La distribuzione avviene nel campo in collaborazione con il MOAS (Migrant Offshore Aid Station), che ha aperto un ospedale nel campo di Shamplapur e ne sta completando un altro nel campo profughi di Unchiprang.

Si tratta di antibiotici, farmaci pediatrici, analgesici, antinfiammatori, farmaci specifici, anti-ipertensivi, farmaci di emergenza, insieme a kit di diagnosi veloce e soluzioni iniettabili. Inoltre abbiamo procurato macchinari quali ECG, un Ecografo portatile, CTG e Cardiomonitor,  attrezzature e dispositivi necessari per la consultazione medica e per il trattamento delle emergenze. Ma la prima cosa che facciamo è distribuire cibo, con un target sull’alimentazione neonatale.

Durante la missione in Bangladesh, prendiamo contatti anche con la popolazione Rohingya in un villaggio al confine con il Myanmar: sono tante le storie e i racconti e storie di un dramma che non accenna a finire.

Sono ormai 607.000 - quelli censiti, ma si parla di quasi un milione - che sono arrivati nella zona intorno a Cox’s Bazar dal 25 agosto a oggi. La maggioranza di loro ha attraversato il confine via terra, attraverso l’unico varco possibile, mentre altri hanno raggiunto il Bangladesh via mare. Sono tutti fuggiti dalla pulizia etnica in Myanmar. Il loro numero continua a crescere ogni giorno. Le migliaia di nuovi arrivati dormono nei rifugi improvvisati con fogli di plastica e tende leggere fornite da gruppi di aiuto. I leader della comunità Rohingya hanno detto che la loro gente, in questi ultimi giorni, trema di freddo di notte. Le recenti piogge hanno abbassato di molto la temperatura.
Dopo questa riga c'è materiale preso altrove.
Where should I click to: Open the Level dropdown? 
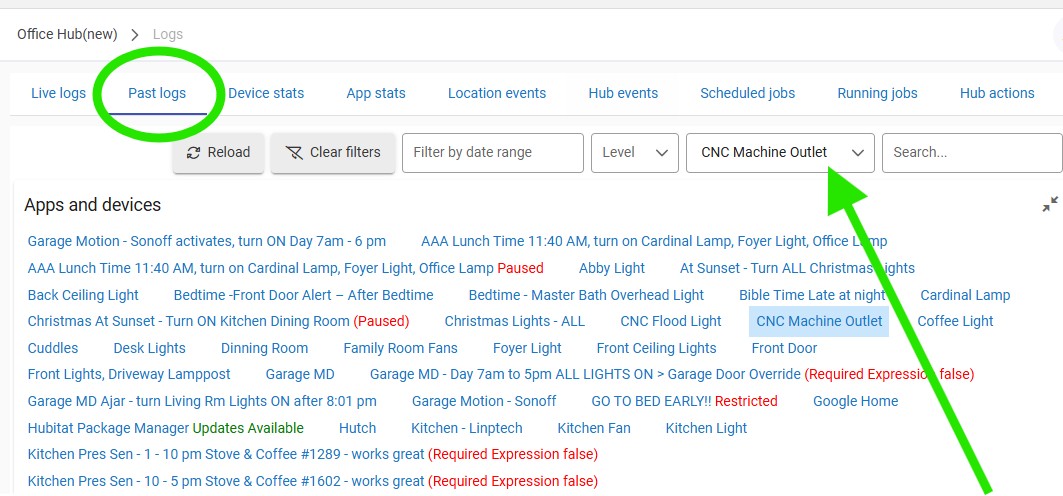(x=635, y=153)
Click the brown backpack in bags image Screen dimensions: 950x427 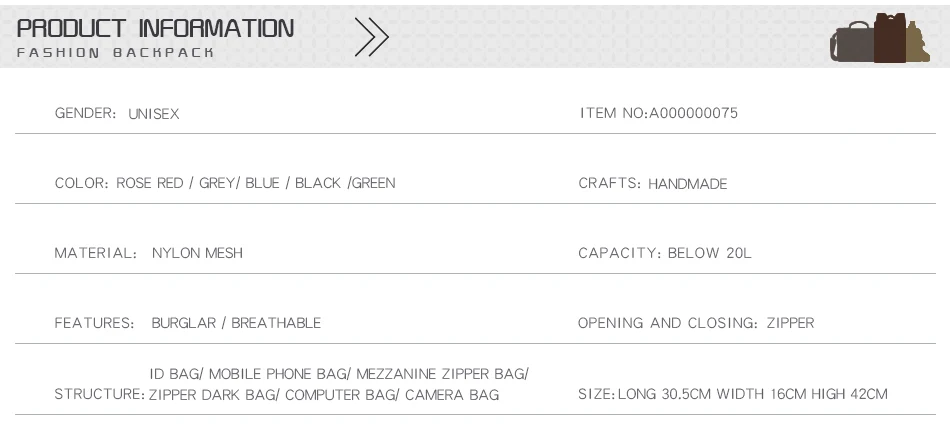click(x=889, y=38)
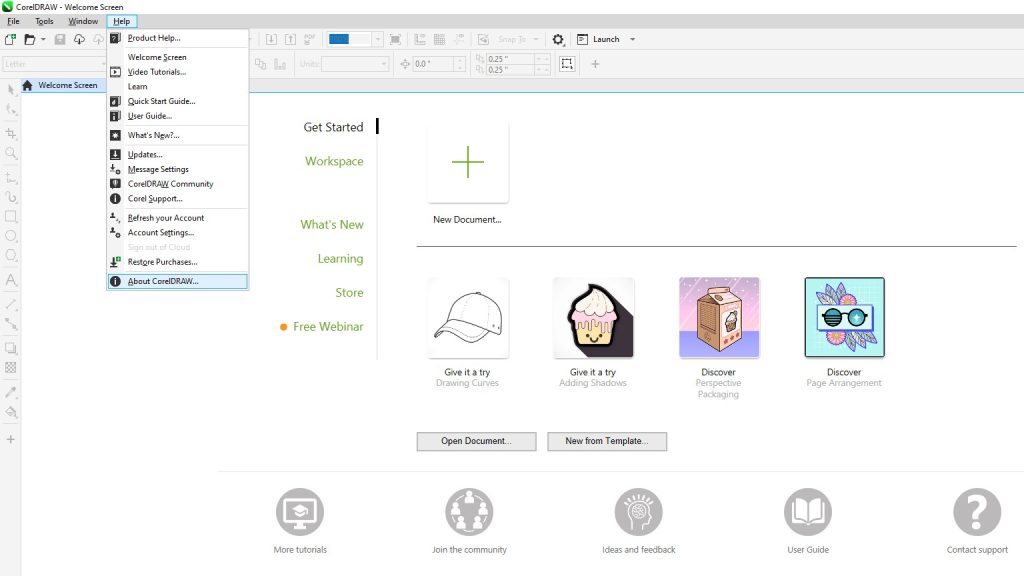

Con l'inverno in arrivo, i Rohingya hanno oggi grande bisogno di vestiti caldi. Le piogge e il vento da diversi giorni hanno causato un calo di temperature che aggravano le loro sofferenze. Hanno bisogno anche di riparo, cibo, acqua potabile, servizi sanitari… I bambini e gli anziani sono i più sofferenti: si sono già avvertiti  focolai di malattie per il freddo, tra cui infezioni delle vie respiratorie.

Per questo, lo scopo di questo primo viaggio è stato anche quello di avviare collaborazioni con la Caritas locale, con la Muhammadiyah indonesiana presente nell’area e con altre organizzazioni che lavorano nei campi profughi in questo momento per continuare il nostro programma di aiuto nelle prossime settimane e mesi.